4 The Relationship of Ozone and Temperature Trends With CCMVal-2 Models
 As well as model-observation comparison for the magnitude of the trend, Baldwin et al.  considered how the austral spring temperature and ozone trends were related to one another, in the individual models and in the observations. They reported (their Figure 10.13) that CCMs qualitatively reproduced the observed correlation between weaker (stronger) ozone depletion and weaker (stronger) 100 hPa cooling trends. But they also suggested, based on TS02 and Halley station total ozone column observational data, that the models overestimated the cooling for a given ozone loss. We revisit their analysis in this section, using the expanded set of observations from the radiosonde data sets as well as an expanded set of ozone column data.
 Figure 4 shows the relationship between the September to December ozone column trend and ONDJ temperature trends for the individual CCMVal-2 models, the CCMVal-2 ensemble mean, and observations. Figure 4a shows the relationship for the 1969 to 1998 trends, using the 100 hPa temperature [according to Baldwin et al., 2010], and Figure 4b shows the relationship for the 1979 to 1999 trends, using MSU TLS and MSU TLS-weighted temperature data. The MSU TLS data are useful for this case because there is substantial overlap between the weighting function and the vertical region of greatest Antarctic ozone depletion.
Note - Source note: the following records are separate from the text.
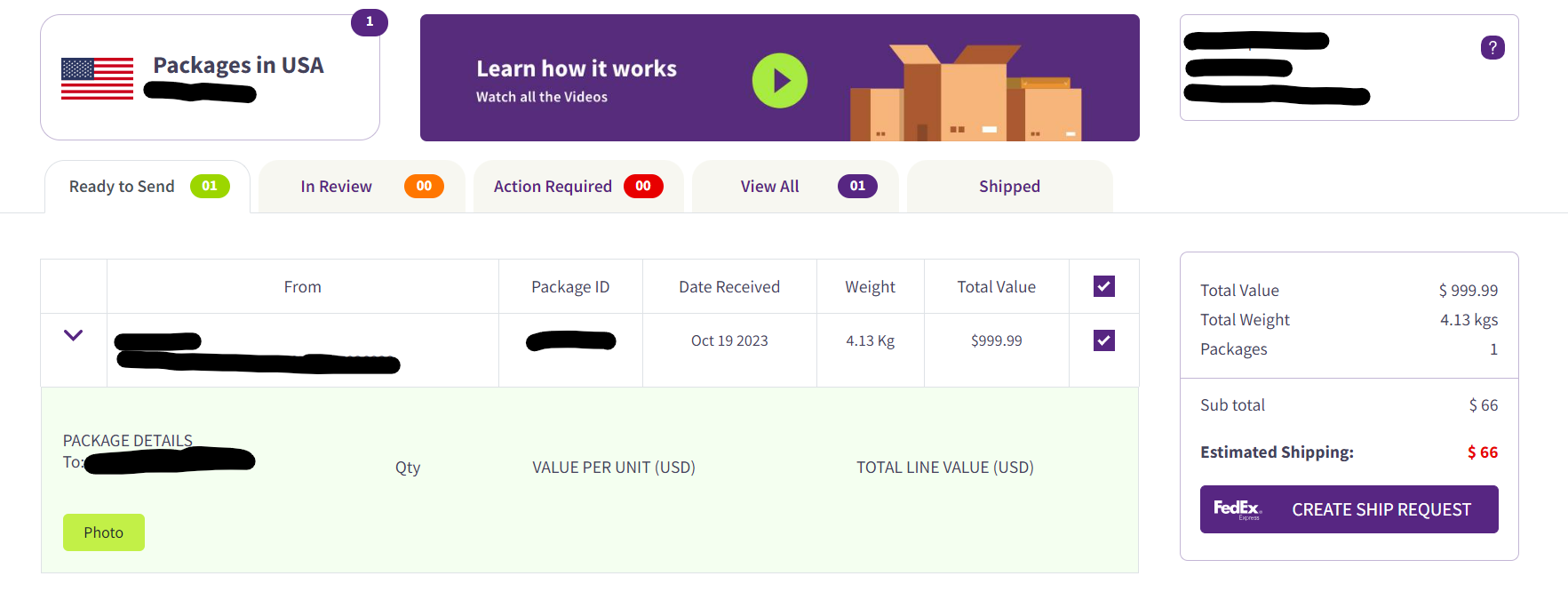Select the Packages in USA card

click(210, 77)
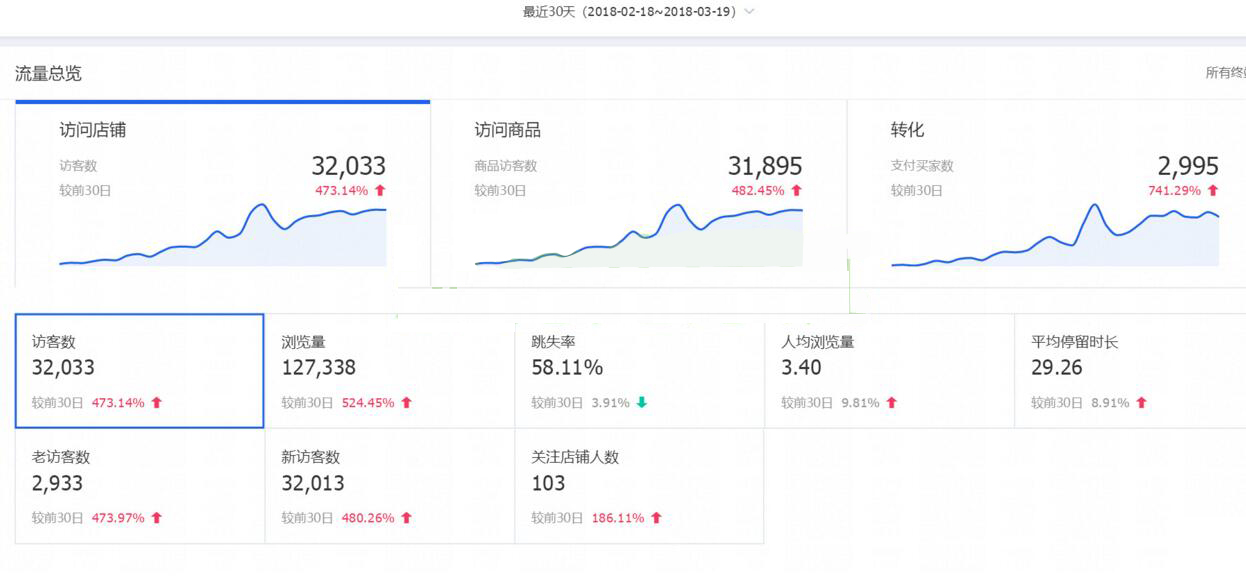
Task: Switch to the 访问店铺 tab
Action: (92, 130)
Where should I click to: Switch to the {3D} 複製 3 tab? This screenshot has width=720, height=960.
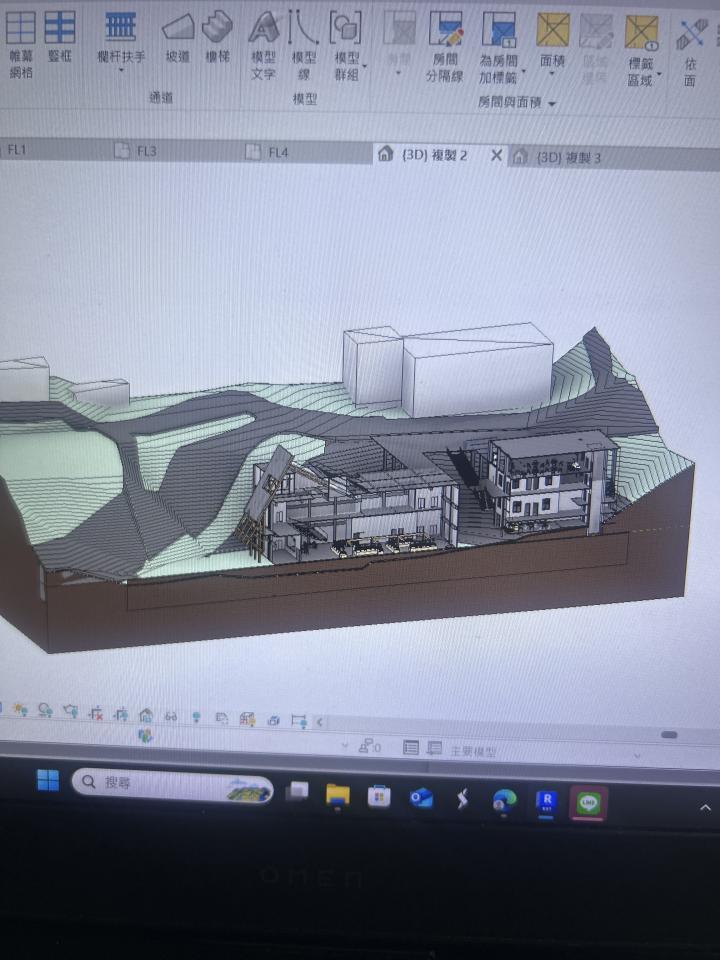pyautogui.click(x=568, y=158)
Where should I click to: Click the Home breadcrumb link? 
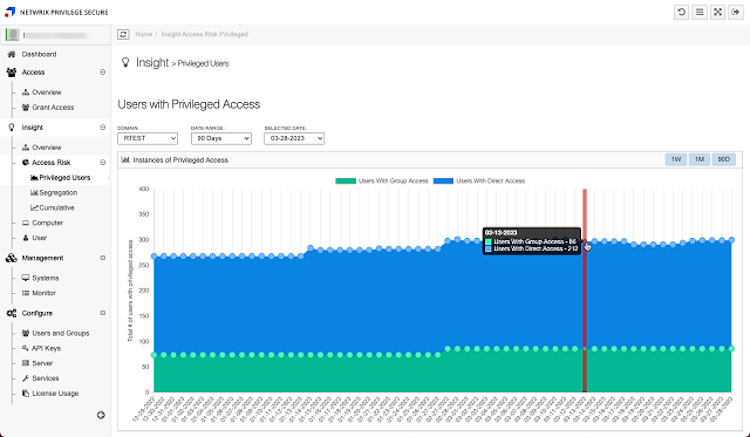(x=145, y=34)
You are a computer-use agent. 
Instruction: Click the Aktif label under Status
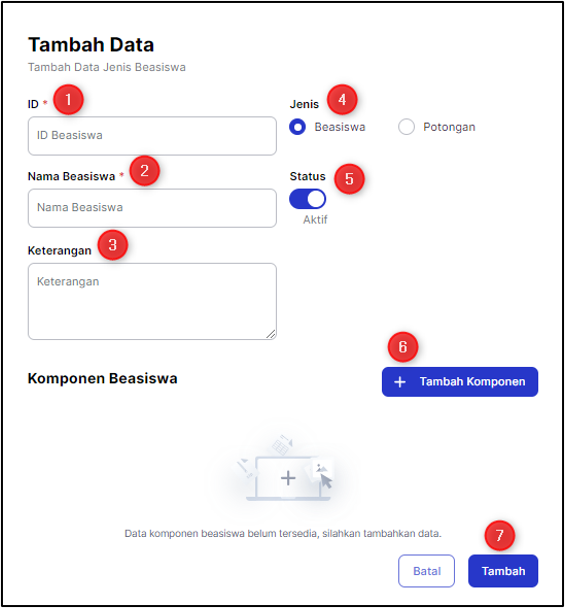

Observed ozone column trends are from the mean of the four Antarctic ozonesonde stations with the longest records: Faraday/Vernadsky (65°S, 64°W), Syowa (69°S, 40°E), Halley (76°S, 27°W), and South Pole (90°S, 25°W) [according to Hassler et al., 2011a].
 Error bars on the observations show the range of the trend values for the different temperature data sets (horizontal bars) and different ozonesonde stations (vertical bars). All the observed trends are significant at the 5% level. Error bars on the CCMVal-2 ensemble mean trend indicate the 95% confidence interval for the mean, determined from the spread of the trends from the individual models. Acknowledging the distinctive estimates of statistical uncertainty in the modeled and observed trends, the error bars for the observations and CCMVal-2 ensemble mean trend overlap in both panels of Figure 4. This further strengthens the case made in the previous section, that the CCMVal-2 ensemble mean matches the observations within the uncertainty for both ozone and temperature.
 Individual CCMVal-2 models show a large scatter in their ozone and temperature trends, as also shown in Figure 3. However, the dashed line in each panel of Figure 4 indicates the positive (and significant) relationship between the modeled trends in lower stratospheric temperatures and ozone column. Note that the regression is forced through the origin, i.e., assuming zero temperature trend for zero ozone loss. If the regression is not forced through zero, the resulting intercept suggests a positive temperature trend for ozone loss of less than 20 DU/dec, which may not be physical. The regression coefficients for each panel are very similar. The regression coefficient for Figure 4a is 12.0 ± 1.8 DU dec−1/K dec−1, and for Figure 4b it is 12.1 ± 2.3 DU dec−1/K dec−1; i.e., an ozone trend of 12 DU/dec is predicted to be accompanied by a temperature trend of 1 K/dec.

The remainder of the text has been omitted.